• Required work
The answer must be an exact reprint of the lines from the one with "The width and" through the final line of the data, with no pictures included.

• Information
----------------------------------------

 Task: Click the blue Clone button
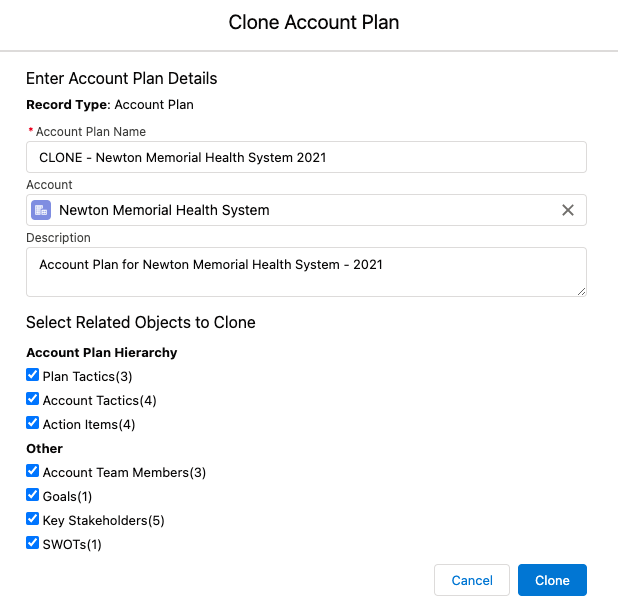point(552,580)
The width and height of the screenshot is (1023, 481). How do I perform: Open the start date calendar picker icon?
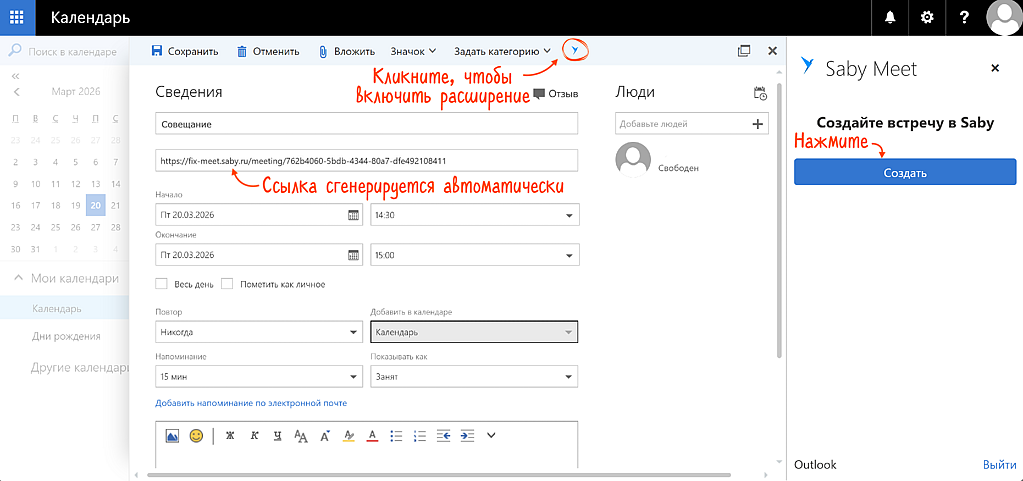(x=353, y=215)
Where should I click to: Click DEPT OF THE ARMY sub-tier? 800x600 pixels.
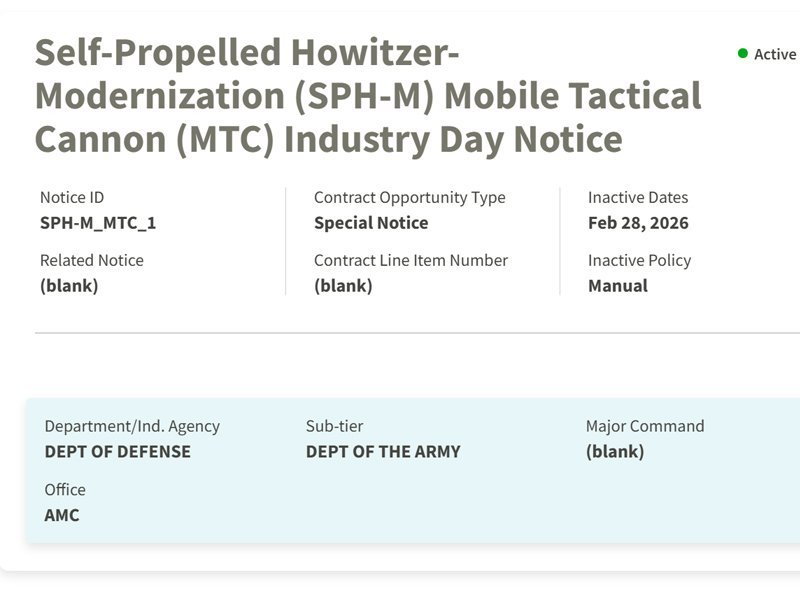point(383,452)
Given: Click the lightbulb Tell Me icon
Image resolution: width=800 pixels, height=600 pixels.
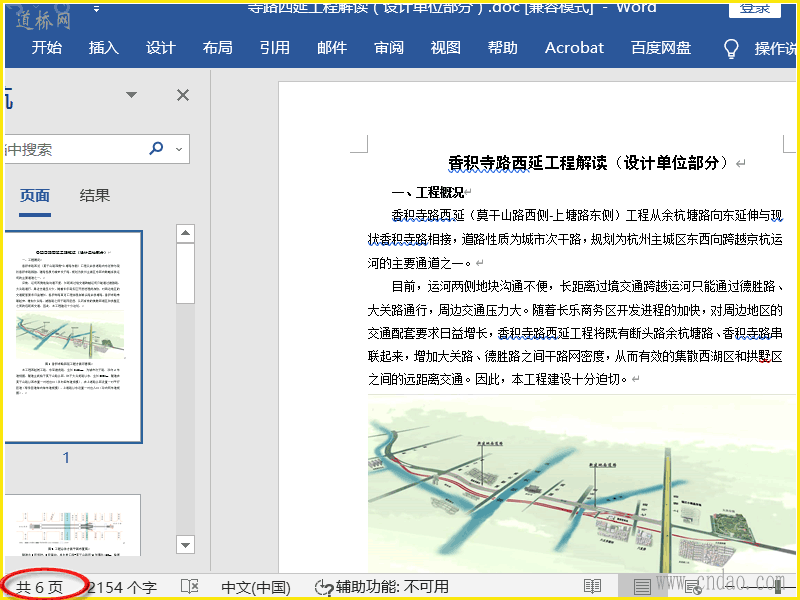Looking at the screenshot, I should tap(731, 47).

----------------------------------------

• Exercise answer
The width and height of the screenshot is (1023, 481). How do I perform: Open the start date calendar picker icon?
(x=353, y=215)
Where should I click to: Click DEPT OF THE ARMY sub-tier? 800x600 pixels.
point(383,452)
Given: Click the lightbulb Tell Me icon
Image resolution: width=800 pixels, height=600 pixels.
Looking at the screenshot, I should tap(731, 47).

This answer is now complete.